Si arriverà addirittura di veri e propri ritratti solo degli animali, famosa la storia-leggenda del ritratto di Bareta, opera di Zanetto Bugato per il duca di Milano Galeazzo Maria Sforza, che trasse in inganno un amico del nobile.
Nel particolare per la Chiesa questa passione per il fido amico a quattro zampe non era ben vista, infatti essa sottolineava che il cibo destinato agli animali era sprecato e sarebbe stato meglio darlo ai poveri. Eppure molti religiosi scrissero testi su come crescerli e accudirli, ad esempio il filosofo Alberto Magno, che agli animali dedicò un intero trattato con tanto di consigli per l’allevamento.
Non dimentichiamo dell’iconografia di San Tommaso d’Aquino, santo e dottore della chiesa, che viene rappresentato accompagnato con un cane che porta in bocca una torcia di fuoco-luce.
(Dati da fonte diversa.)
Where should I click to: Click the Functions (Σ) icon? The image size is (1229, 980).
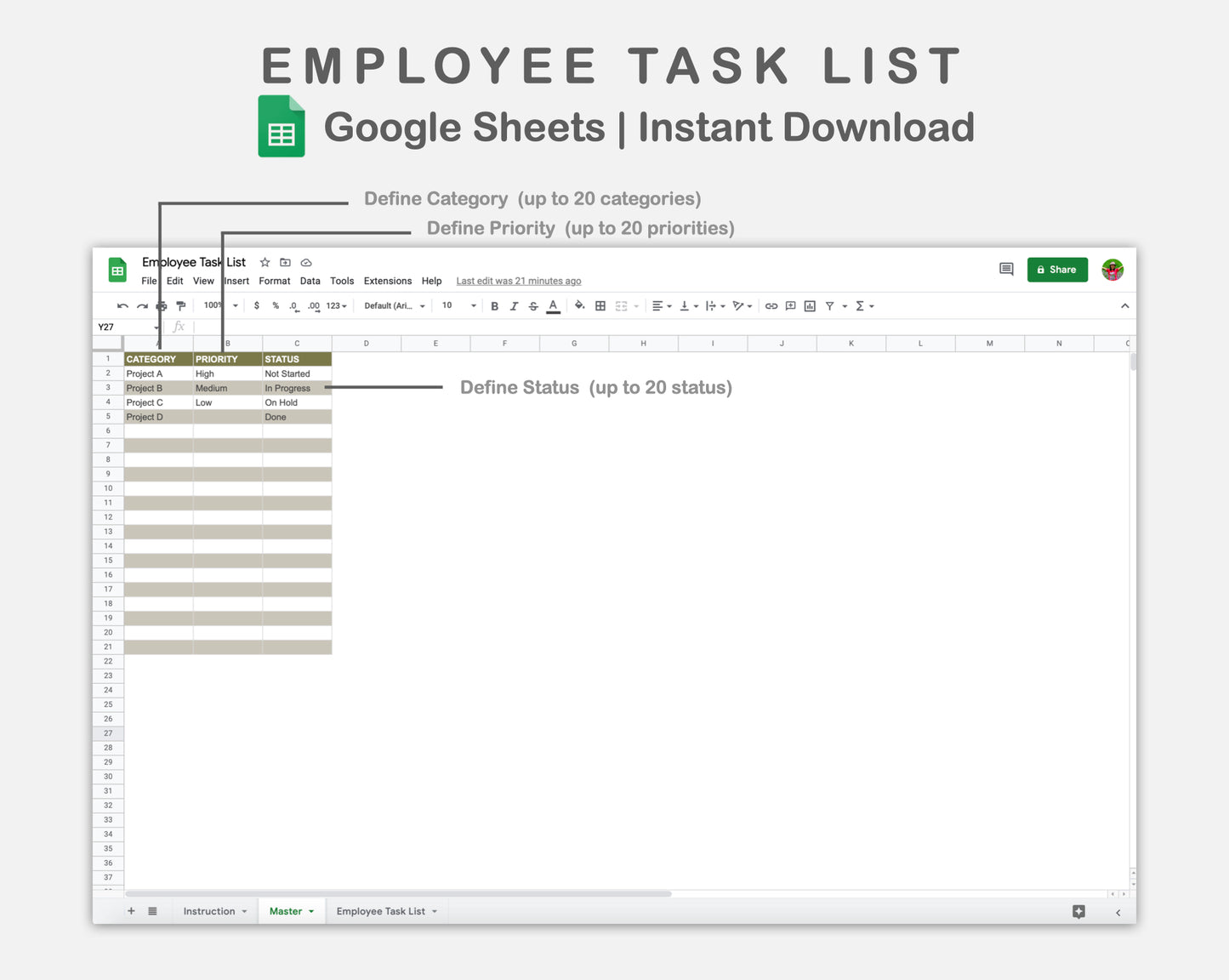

Secondo una leggenda cristiana, la madre Giovanna, prima che lo concepisse, le era parso in visione, di portare in seno un cagnolino, il quale tenendo in bocca una fiaccola ardente, una volta uscitole dal grembo, sembrava dar fuoco a tutto il mondo. Questo indicava che avrebbe concepito un predicatore illustre che aveva il compito di “destare le anime addormentate nel peccato, spargendo per il mondo intero quel fuoco che il Signore Gesù era venuto a portare sulla terra”, dal Libellus di Giordano Bruno. Inoltre, giocando con l’assonanza delle parole, i frati fondati da S. Domenico, i Domenicani, sono stati raffigurati come «i cani del Signore», ovvero ‘Domini canes’, che difendono fedelmente la dottrina della Chiesa contro gli errori delle eresie.
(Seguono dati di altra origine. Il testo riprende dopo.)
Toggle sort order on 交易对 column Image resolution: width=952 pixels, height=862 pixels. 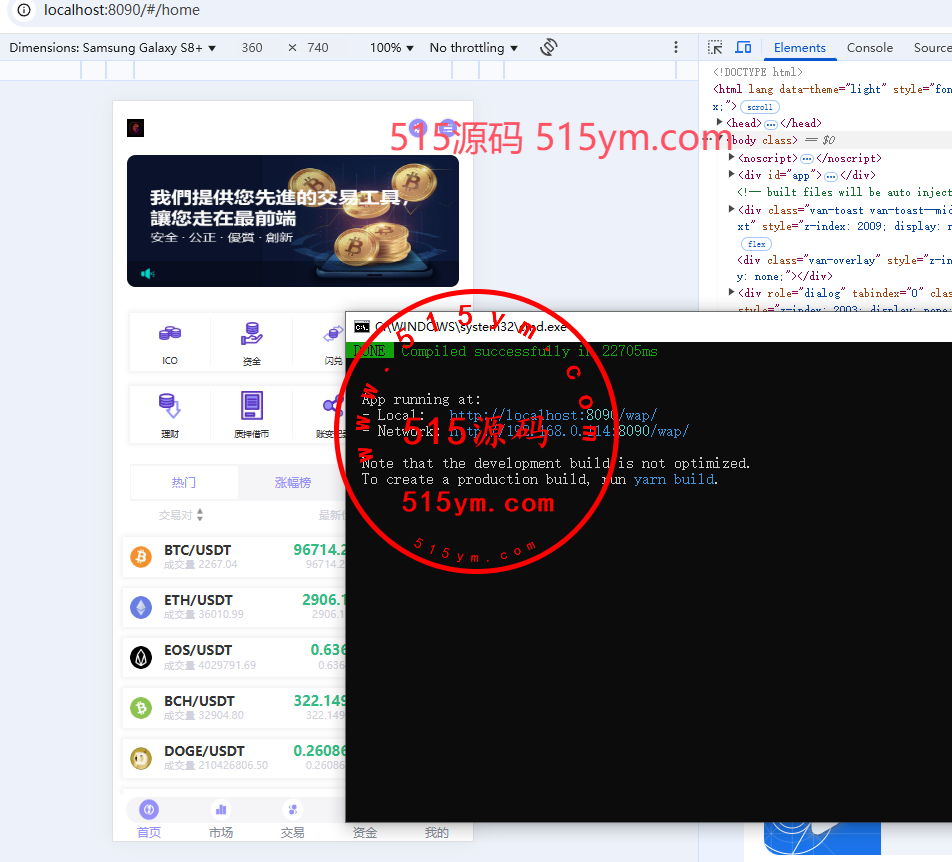tap(200, 515)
Altra straordinaria storia sui nostri amici a quattro zampe è legata all’inquisitore Stefano di Borbone che, nel XIII secolo, andò ad indagare sui contadini di Lione che si recavano a pregare sulla tomba di un cane di nome Guinefort venerandolo come un santo e attribuendogli svariati miracoli. Riuscì a scoprire che molto tempo prima il castellano e sua moglie avevano lasciato il loro neonato nella culla alla custodia del loro levriero e che nella stanza si era intrufolato un serpente e che il cane aveva sbranato il viscido rettile, sporcando il piccolo di sangue. I padroni fatto ritorno e vedendo il piccolo, dormiente, pieno di sangue credettero che il cane lo avesse sbranato e disperati si avventarono sul povero cane uccidendolo. Sconvolti per l’errore, i coniugi avevano reso omaggio all’eroico animale seppellendolo al castello in un aiola di fiori tutt’intorno a memoria del suo gesto. Guinefort, divenne da subito per il popolo contadino il “cane santo”, addirittura creando un vero e proprio pellegrinaggio.
Ma non è il cane più famoso, vi sono altri…
Il primo sicuramente citato e utilizzato anche come nome, per tanti suoi pari, è Argo il cane di Ulisse cantato da Omero che morì nelle braccia del suo padrone di ritorno ad Itaca. Di Peritas, che era il cane di Alessandro Magno, fedele e coraggioso compagno di battaglia, di cui raccontano Plutarco e Plinio il Vecchio, che lottò contro un leone e un elefante secondo la leggenda.
Di cani coraggiosi come Caffaro, il bulldog “garibaldino”, celebre per aver preso parte, nel 1866 alla battaglia di Ponte Caffaro, a cui deve il suo nome, in quell’occasione colpì con morsi potenti sia il capitano boemo Ruzicka che il tenente austriaco Suchonel. Ed ancora di Rags, che invece fu la mascotte della 1° divisione fanteria statunitense durante la prima guerra mondiale. Divenne famoso, durante l’offensiva della Meuse-Argonne, per essere riuscito a consegnare un importantissimo messaggio, nonostante i bombardamenti con i gas lo avessero reso parzialmente cieco. Ed infine, il più decorato tra i cani soldato, il sergente Stubby. Mascotte ufficiale del 102nd Infantry Regiment dell’esercito statunitense, ha prestato servizio per ben 18 mesi e ha preso parte a 17 battaglie durante la prima guerra mondiale. Viene ricordato soprattutto per aver salvato il suo reggimento da una serie di attacchi a sorpresa con gas asfissiante.
Per ultimi i cani dello spazio, Laika, Belka e Strelka, che negli anni ’50 e ’60 il programma spaziale russo fece ampio uso degli animali a fini di sperimentazione. E se la prima non fece più ritorno (ed era stato previsto) gli altri due rimasero solo uno giornata, orbitando per ben 18 volte intorno alla terra, e poi rientrarono sani e salvi.
Così ricordiamo Lassie e Rin Tin Tin nel cinema e Nippen sul grammofono, o l’emozionante storia al cinema di Hachiko che ricorda nella realtà Fido e Shep che attendevano sul feretro i loro padroni.
Cani eroi, cani storici, cani santi, cani cinematografici… sicuramente amici a quattro zampe, fedeli che hanno lasciato un segno, anzi un impronta.